■ Exercise objective: The required result is an exact copy of every line from the one with "600x1000 pixels." through the last line below, with the pictures left out.

· · · · ·

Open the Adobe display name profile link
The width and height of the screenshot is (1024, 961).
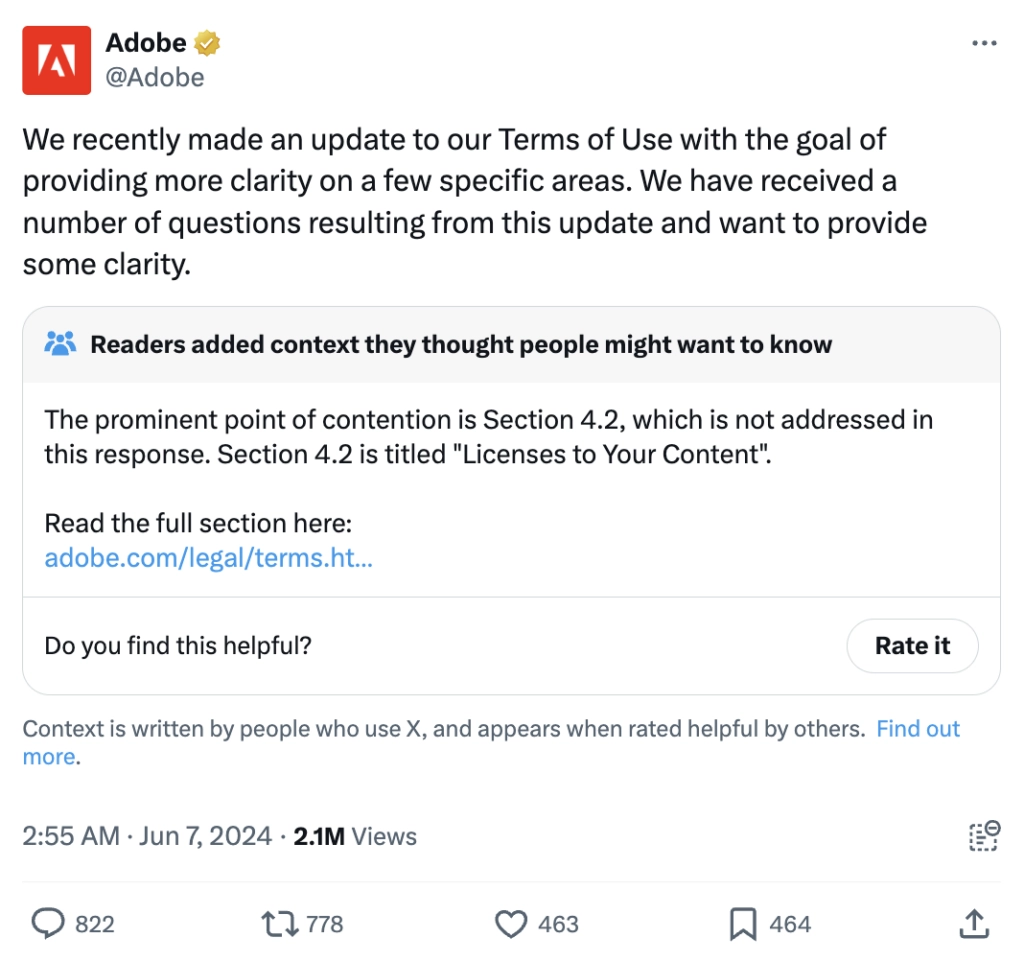[x=146, y=43]
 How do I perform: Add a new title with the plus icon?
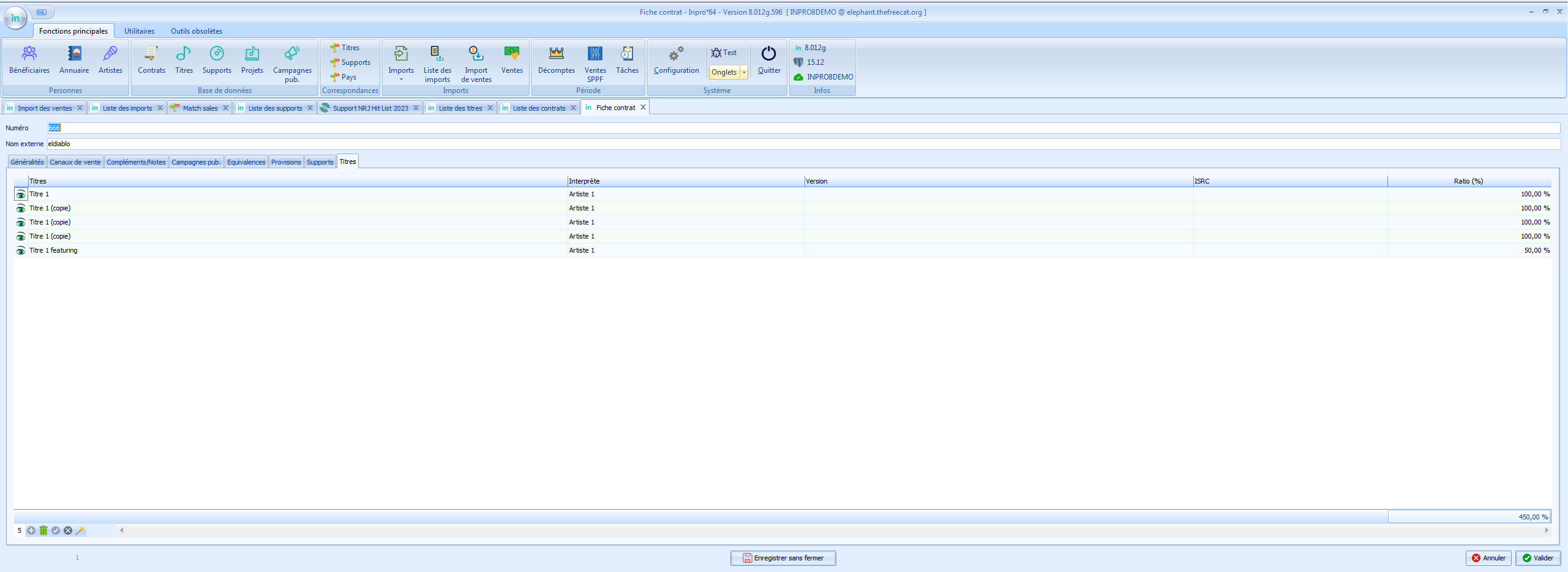click(x=31, y=530)
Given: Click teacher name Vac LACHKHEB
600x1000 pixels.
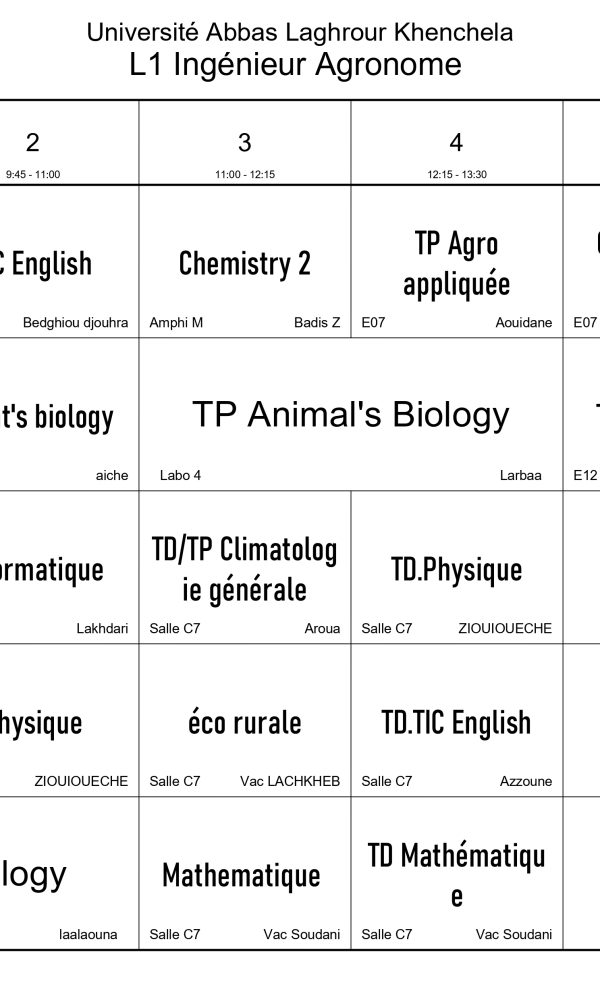Looking at the screenshot, I should click(x=290, y=782).
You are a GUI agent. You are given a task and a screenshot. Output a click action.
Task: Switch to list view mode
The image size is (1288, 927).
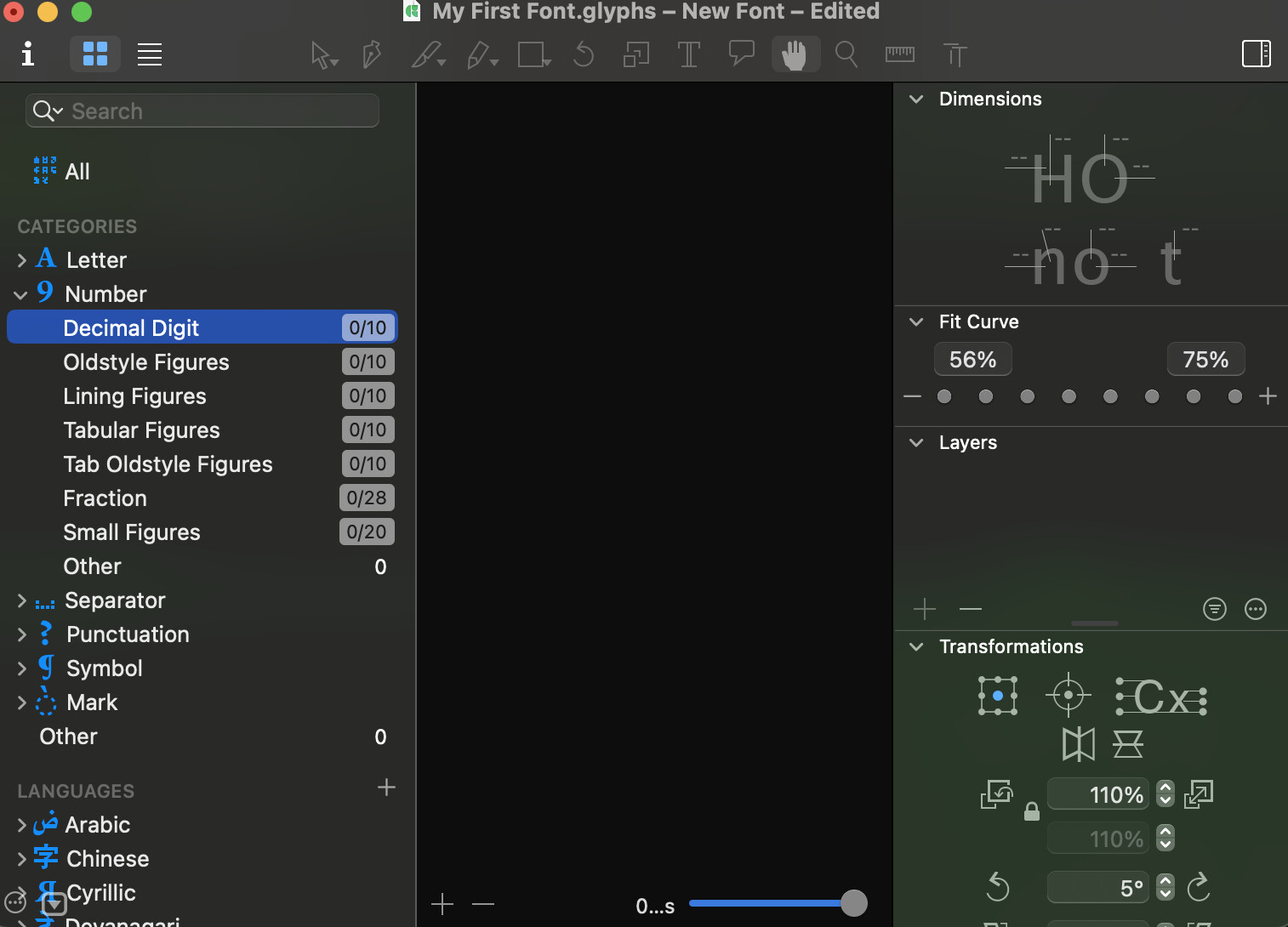point(150,54)
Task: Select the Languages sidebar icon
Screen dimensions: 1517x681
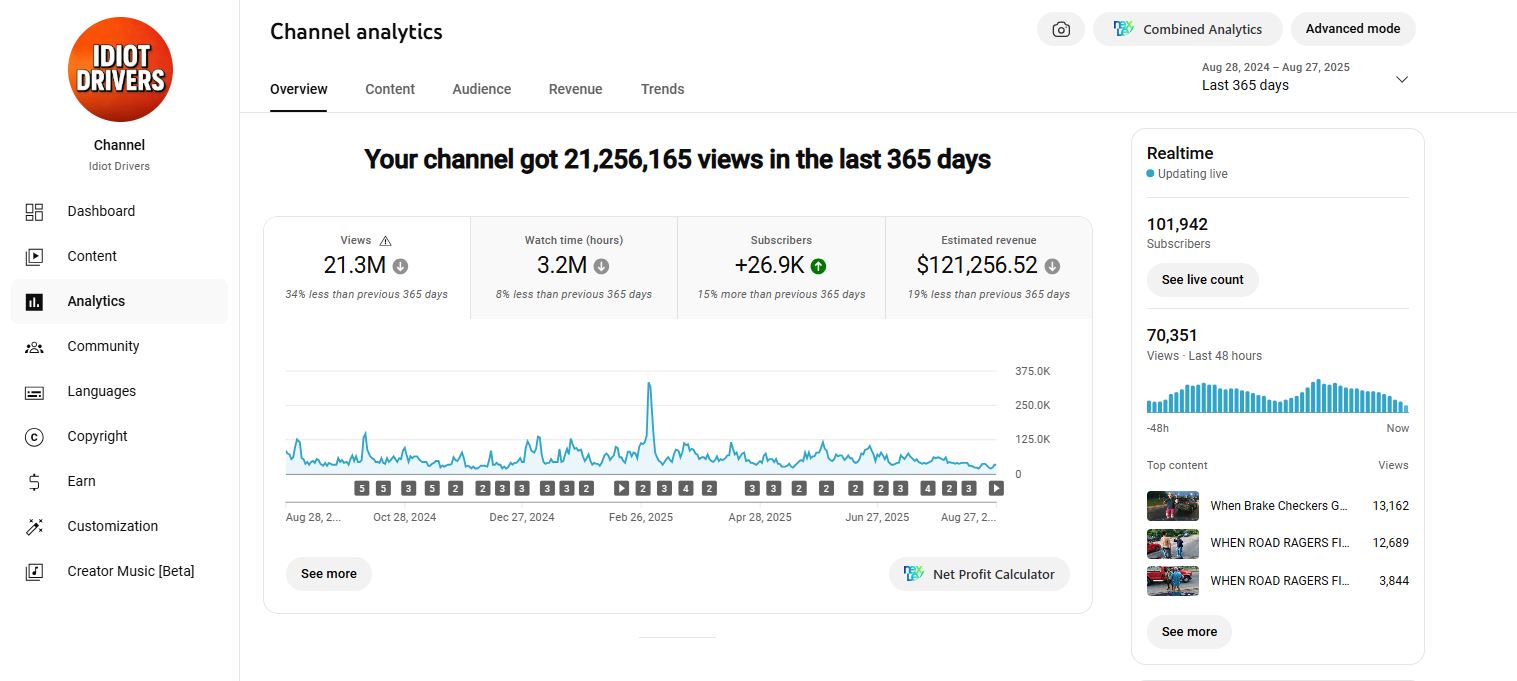Action: pos(34,392)
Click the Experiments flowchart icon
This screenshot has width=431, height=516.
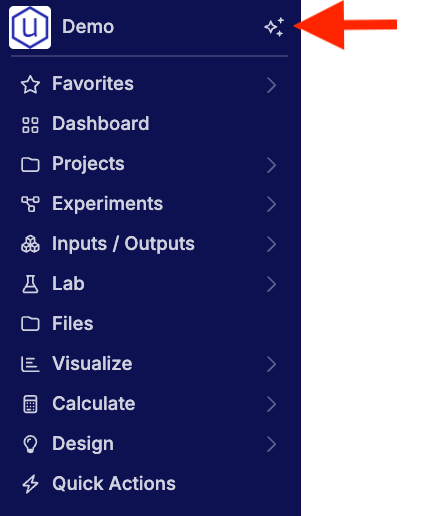pyautogui.click(x=30, y=204)
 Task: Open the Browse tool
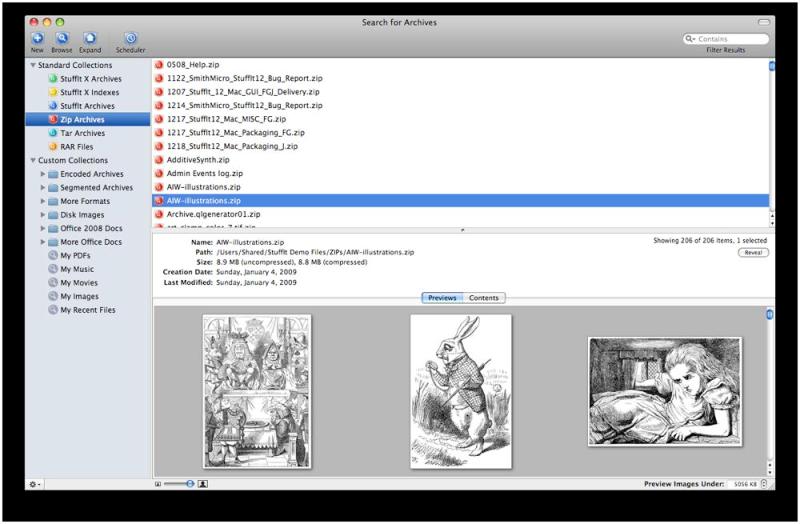(62, 38)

· · · · ·

■ Task result:
600x1000 pixels.
Looking at the screenshot, I should click(x=290, y=782).
You are a GUI agent. You are given a task and a screenshot. Output a click action.
Task: Switch to list view mode
The image size is (1288, 927).
point(150,54)
Task: Select the Languages sidebar icon
Screen dimensions: 1517x681
Action: pos(34,392)
Click the Experiments flowchart icon
This screenshot has width=431, height=516.
pyautogui.click(x=30, y=204)
 Task: Open the Browse tool
(62, 38)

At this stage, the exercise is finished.